Article 6.4 of the Paris Agreement establishes a UN-supervised crediting mechanism for mitigation outcomes, sometimes informally called the "Paris Agreement Crediting Mechanism" (PACM) or the successor to the Kyoto Protocol's Clean Development Mechanism (CDM). It allows public and private entities to develop projects or programs that reduce or remove greenhouse gas emissions, generate certified credits, and have those credits used by Parties toward their Nationally Determined Contributions (NDCs) or by other actors for voluntary or compliance purposes.
The mechanism is overseen by the Article 6.4 Supervisory Body, established under the COP/CMA, which sets methodologies, accredits validators, and registers activities. Unlike Article 6.2 (which governs bilateral cooperative approaches and Internationally Transferred Mitigation Outcomes, or ITMOs), Article 6.4 is centralized and produces standardized units sometimes referred to as A6.4ERs (Article 6.4 Emission Reductions).
Key design features negotiated at COP26 in Glasgow (2021) and refined at subsequent COPs include:
- A share of proceeds levied on issuance to fund the Adaptation Fund and cover administrative costs.
- Overall Mitigation in Global Emissions (OMGE) through mandatory cancellation of a portion of credits.
- Corresponding adjustments when credits are used internationally, to prevent double counting against host-country NDCs.
- A transition pathway for eligible CDM activities and pre-2020 credits, with restrictions on vintages and registration deadlines.
At COP29 in Baku (2024), Parties adopted standards on methodologies and on removal activities developed by the Supervisory Body, operationalizing the mechanism after years of technical deadlock.
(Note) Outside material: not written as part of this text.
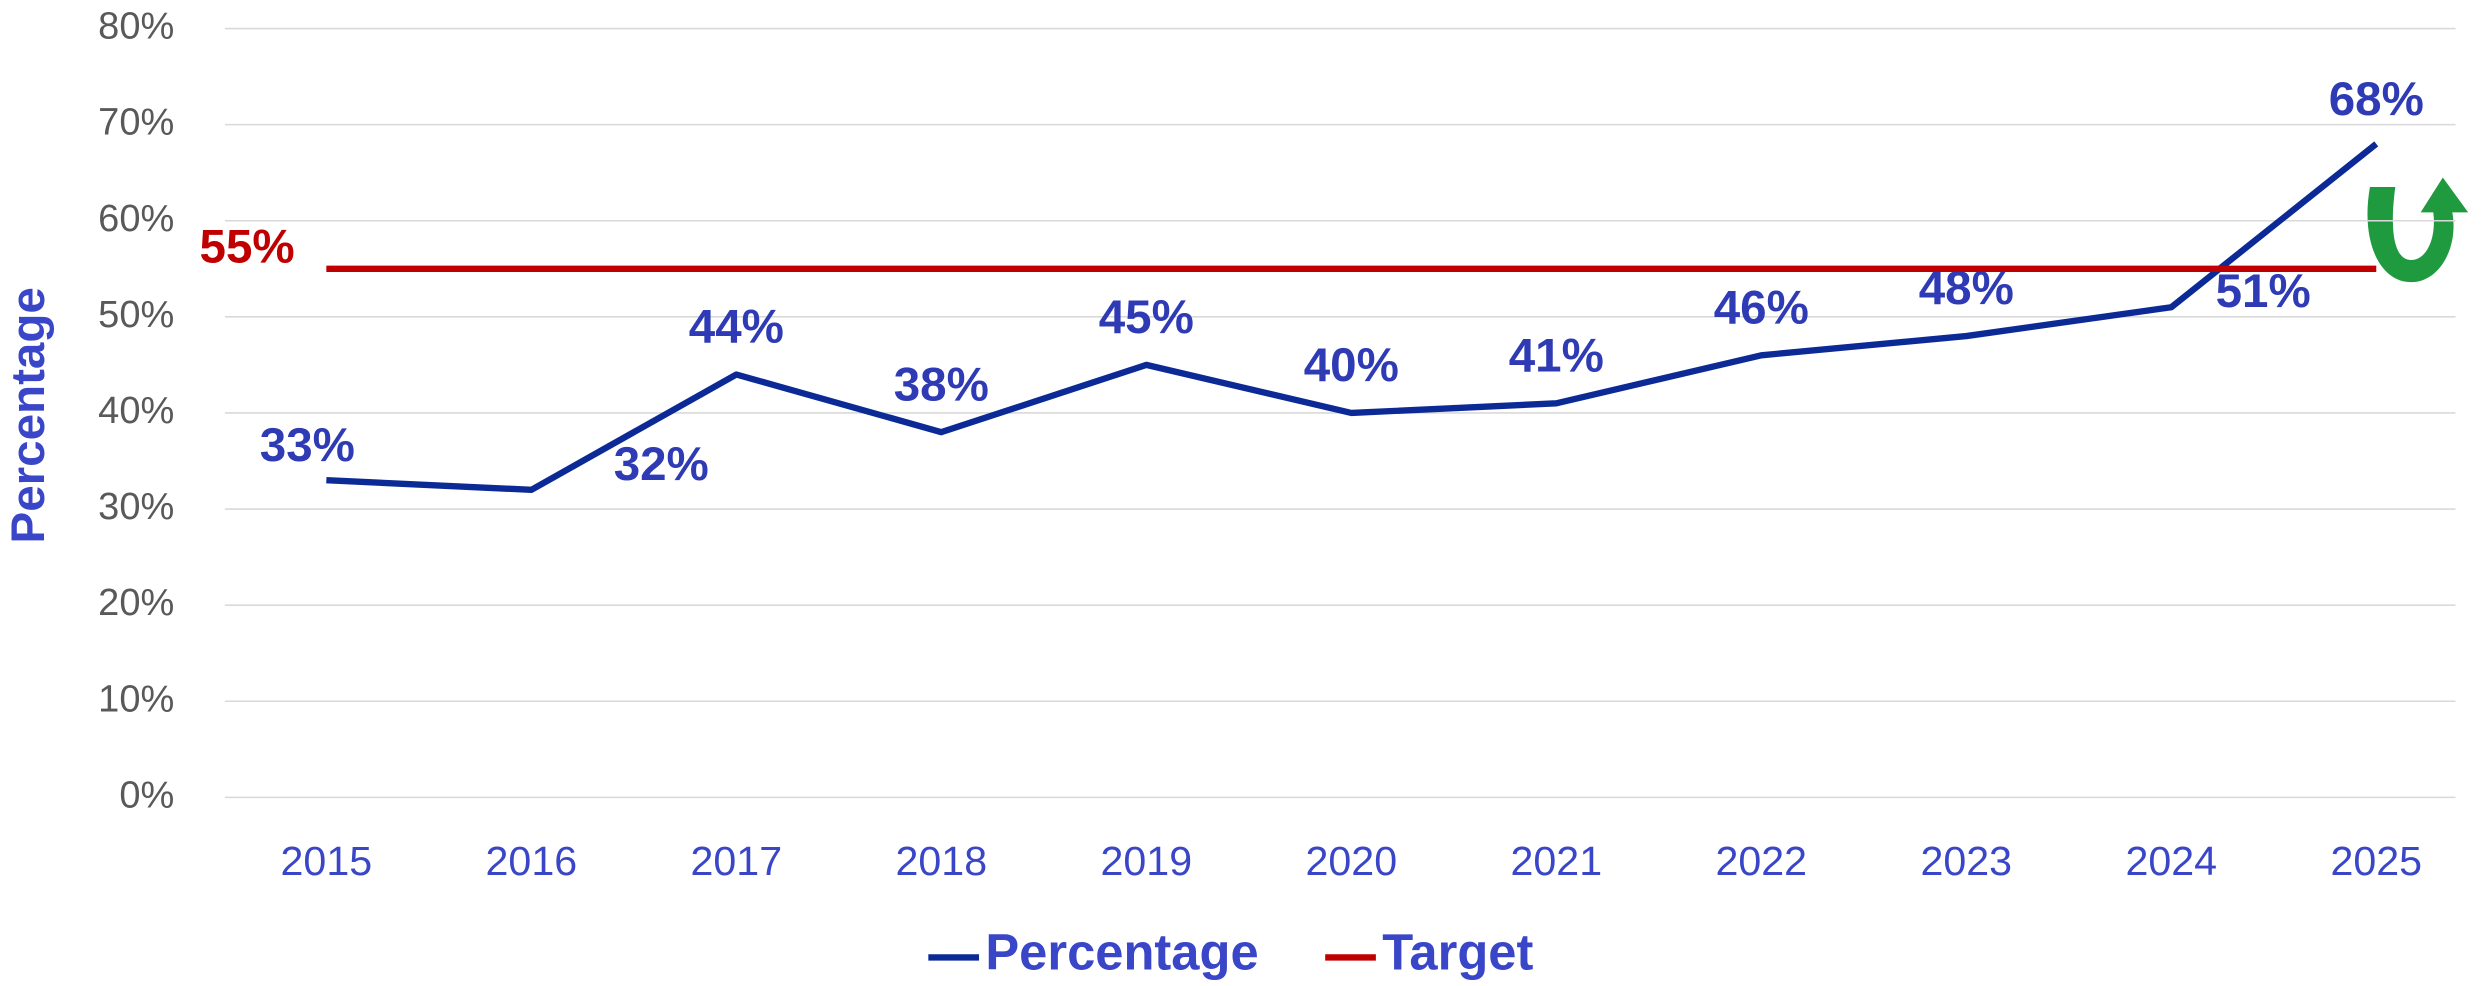 This screenshot has height=986, width=2484. Describe the element at coordinates (1762, 308) in the screenshot. I see `data-label: 46%` at that location.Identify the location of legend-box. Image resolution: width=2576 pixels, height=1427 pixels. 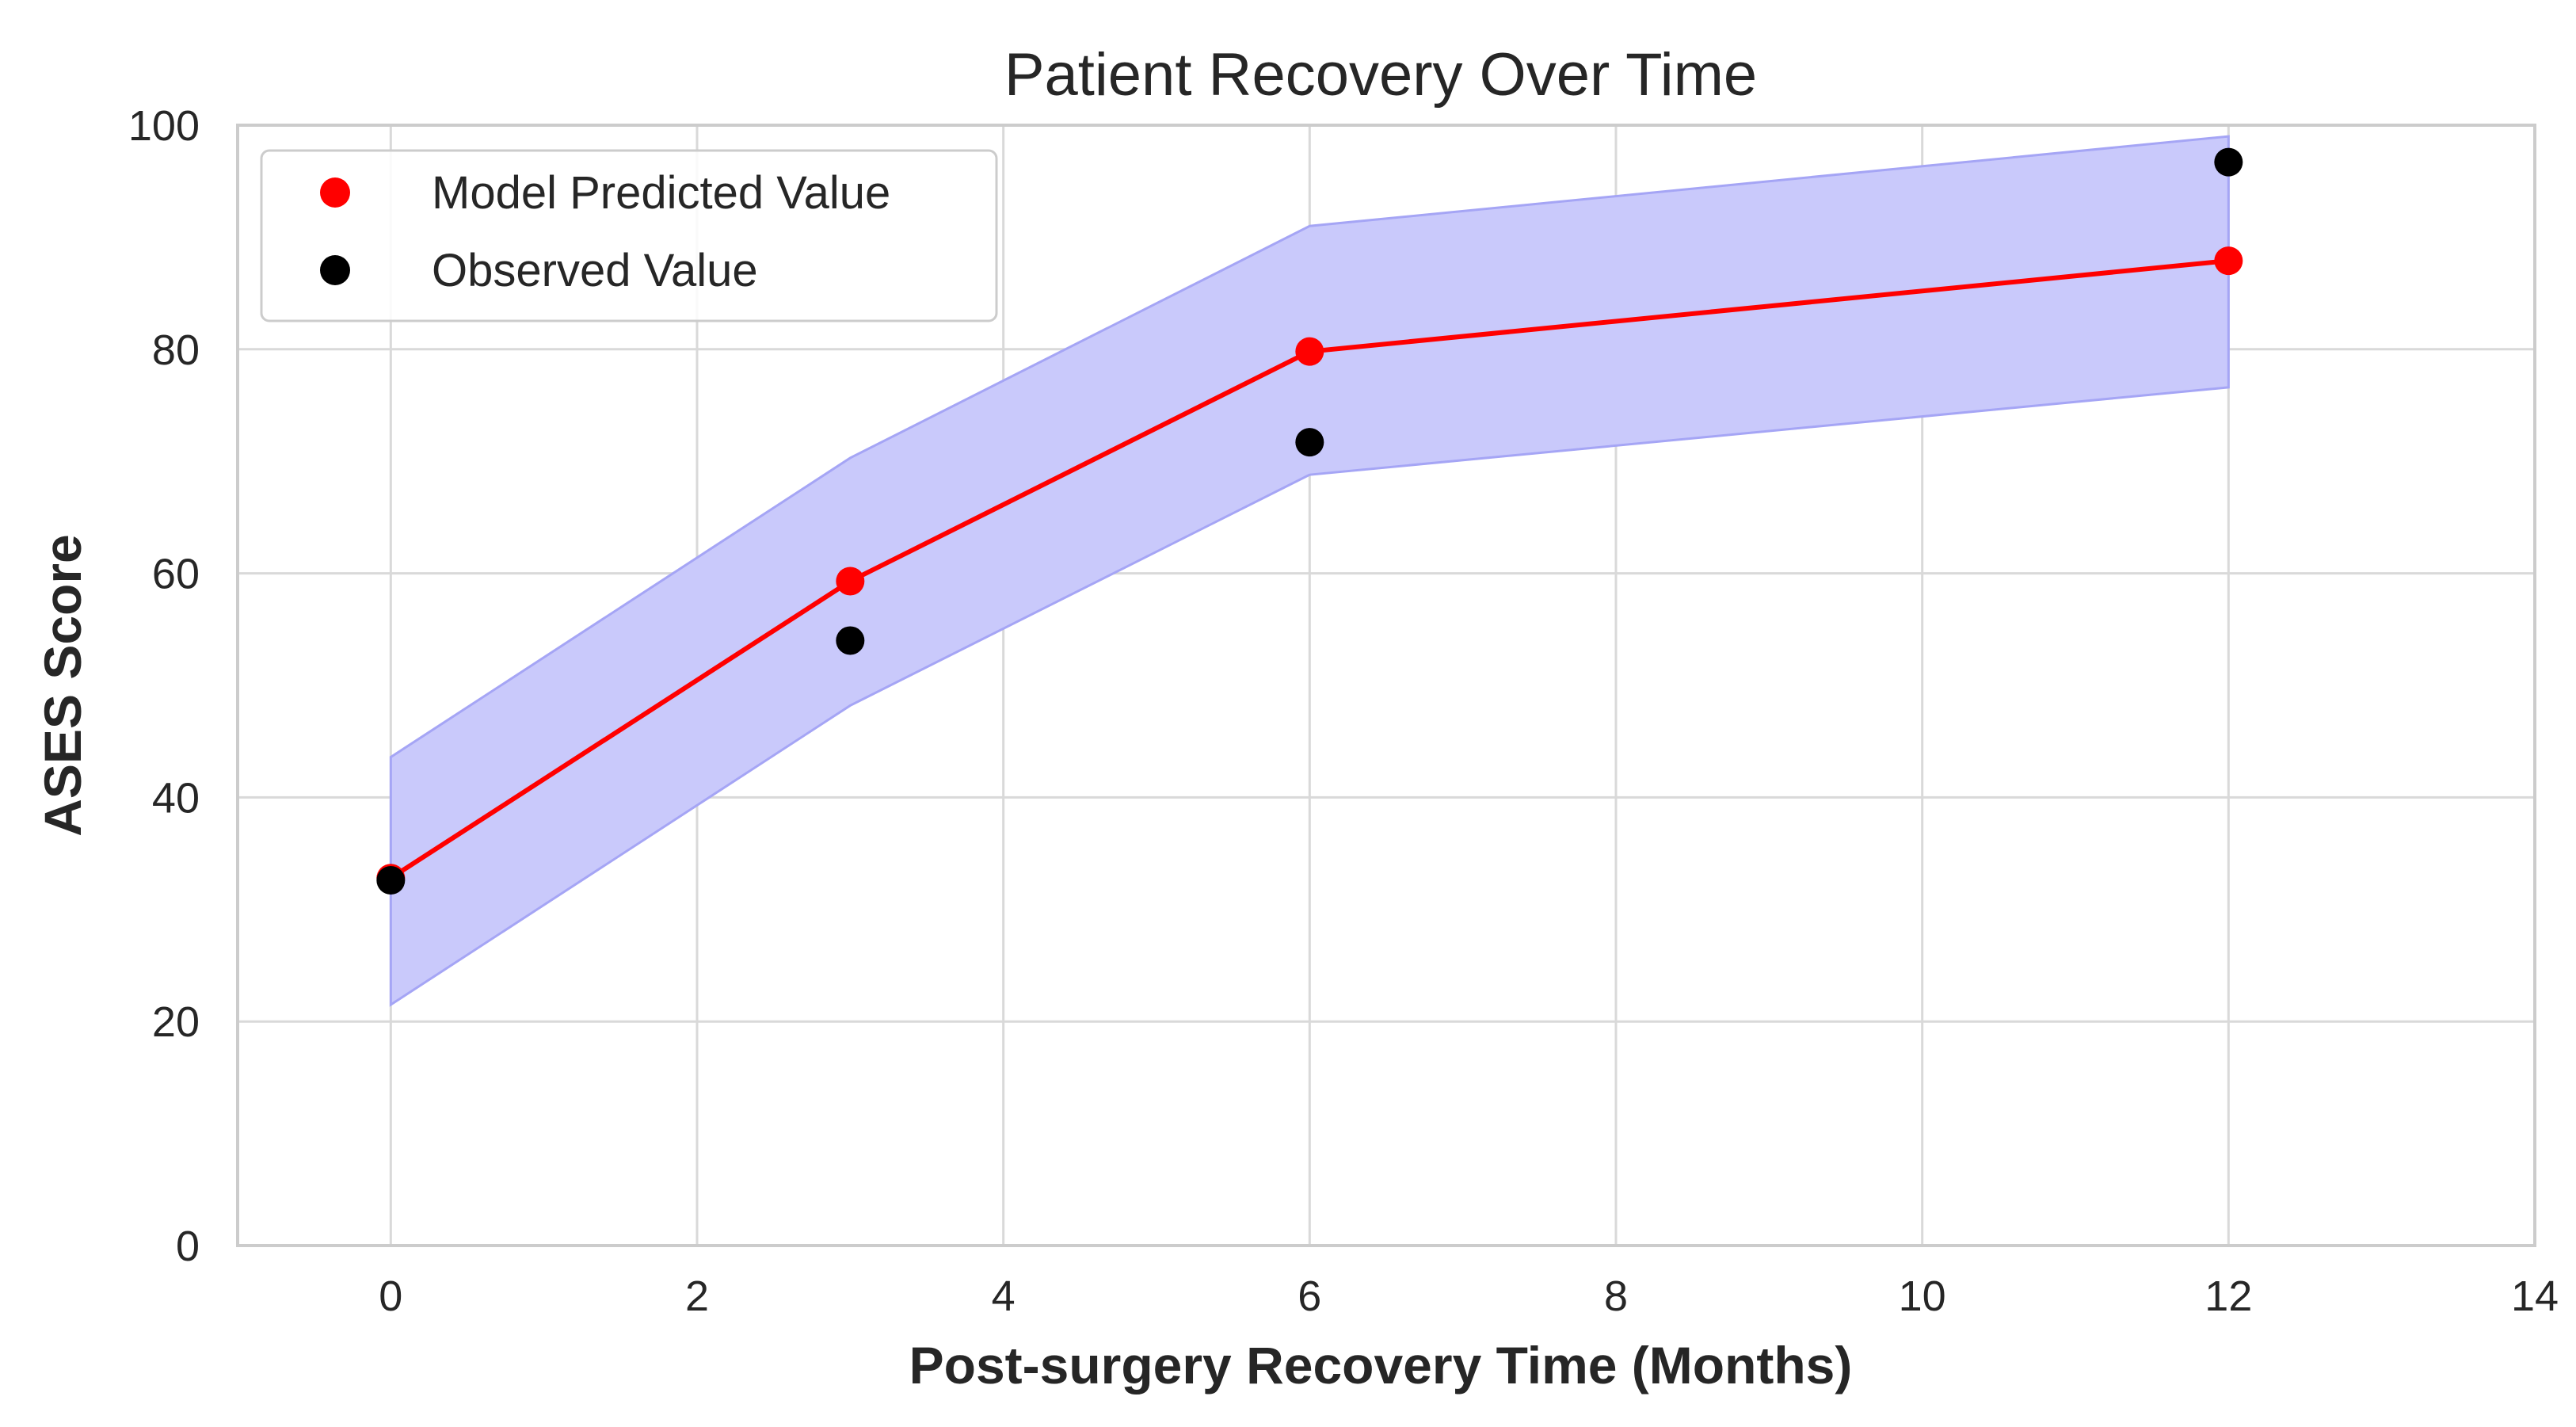
(629, 235).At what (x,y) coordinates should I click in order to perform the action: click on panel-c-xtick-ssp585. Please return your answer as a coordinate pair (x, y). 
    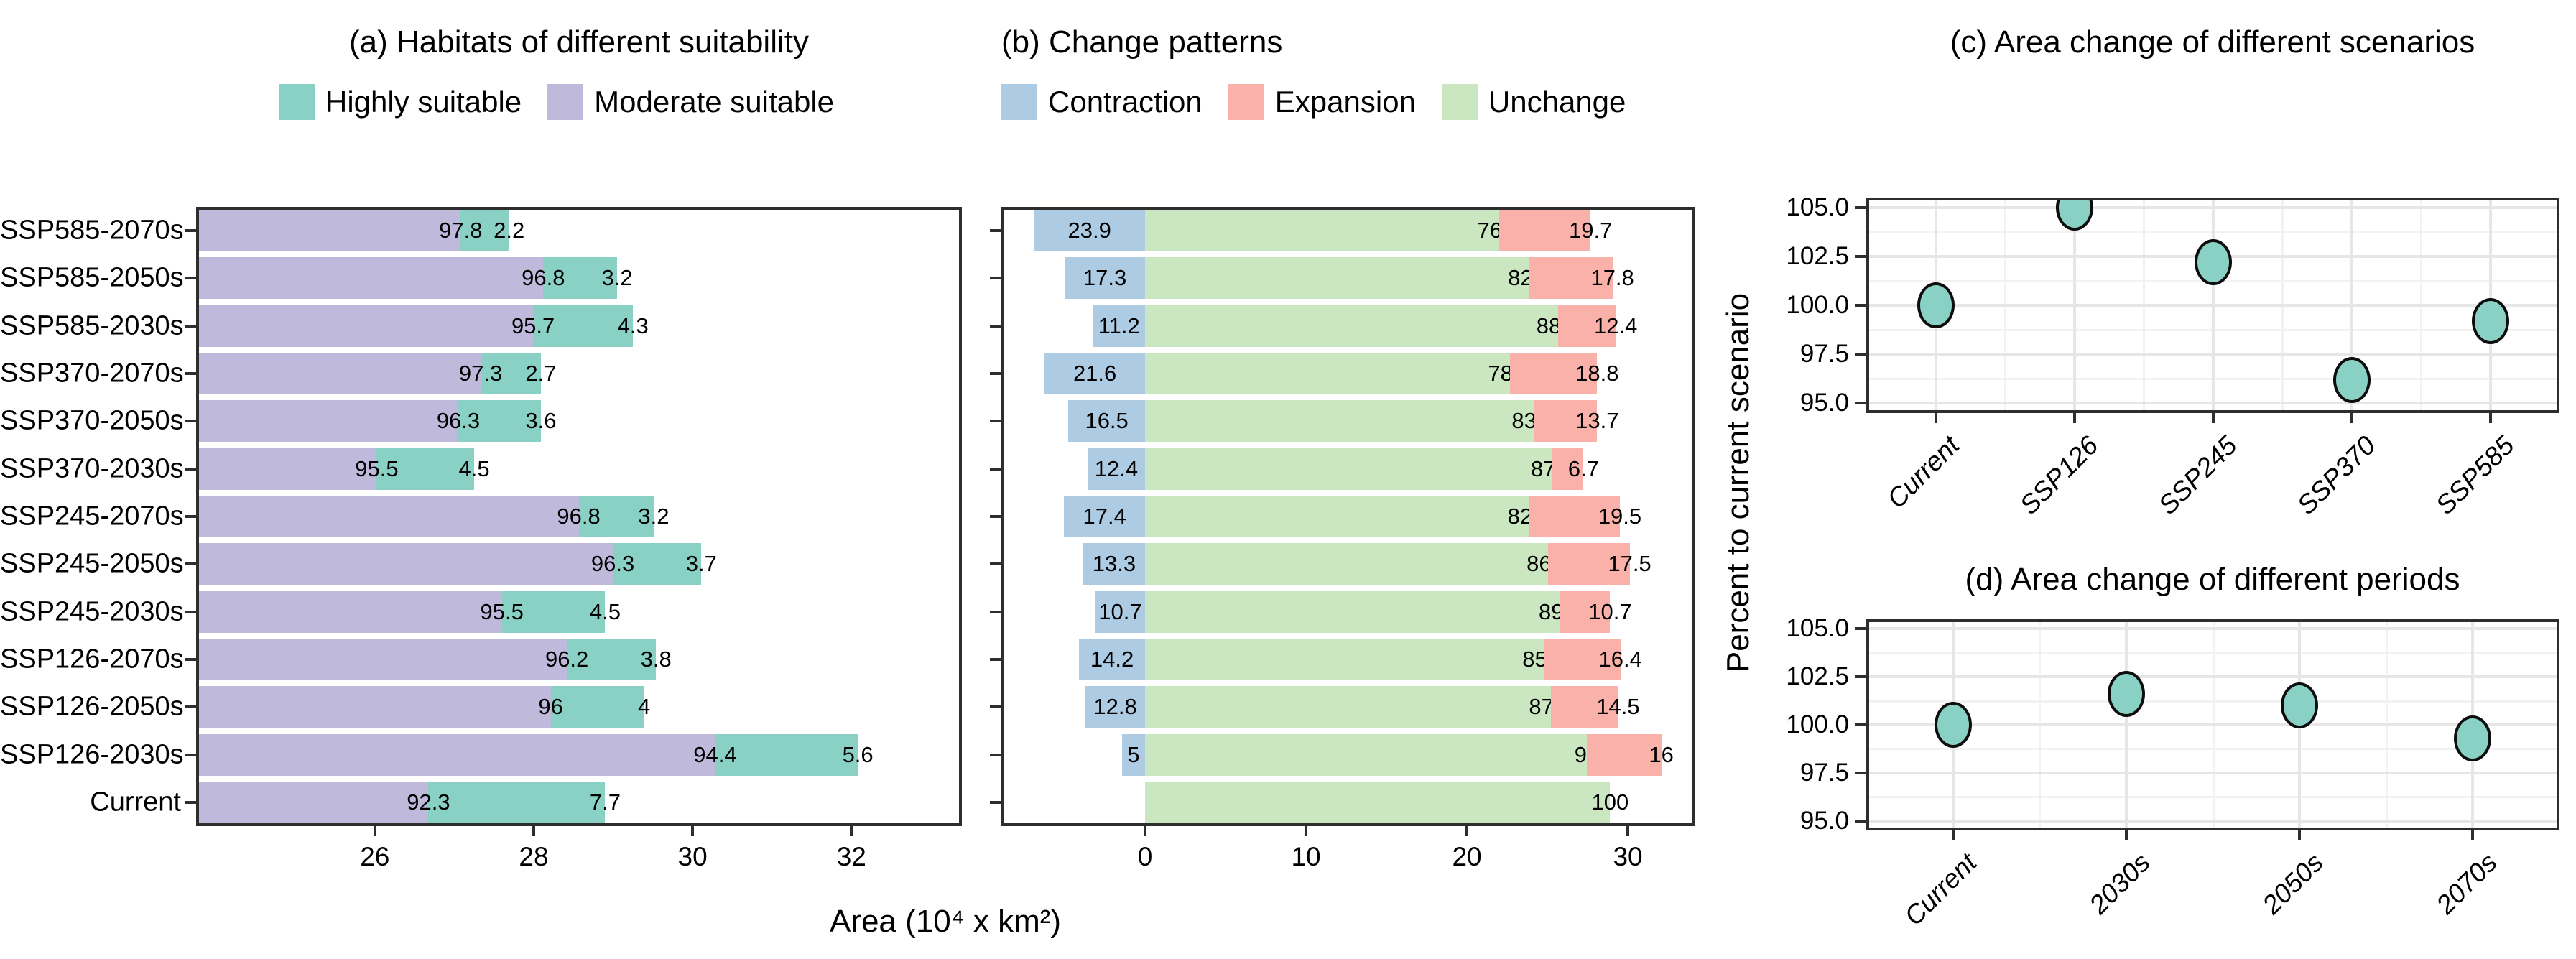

Implementation issues remain contested, including the integrity of removals accounting, treatment of reversals, human rights safeguards, and how Article 6.4 interacts with voluntary carbon markets and corporate net-zero claims.
Example
At COP29 in Baku in November 2024, Parties approved Supervisory Body standards on methodologies and carbon removals, formally operationalizing the Article 6.4 crediting mechanism.
Frequently asked questions
Article 6.2 governs bilateral or plurilateral transfers of ITMOs between Parties, while Article 6.4 is a centralized UN-supervised mechanism issuing standardized credits usable by both Parties and non-state actors.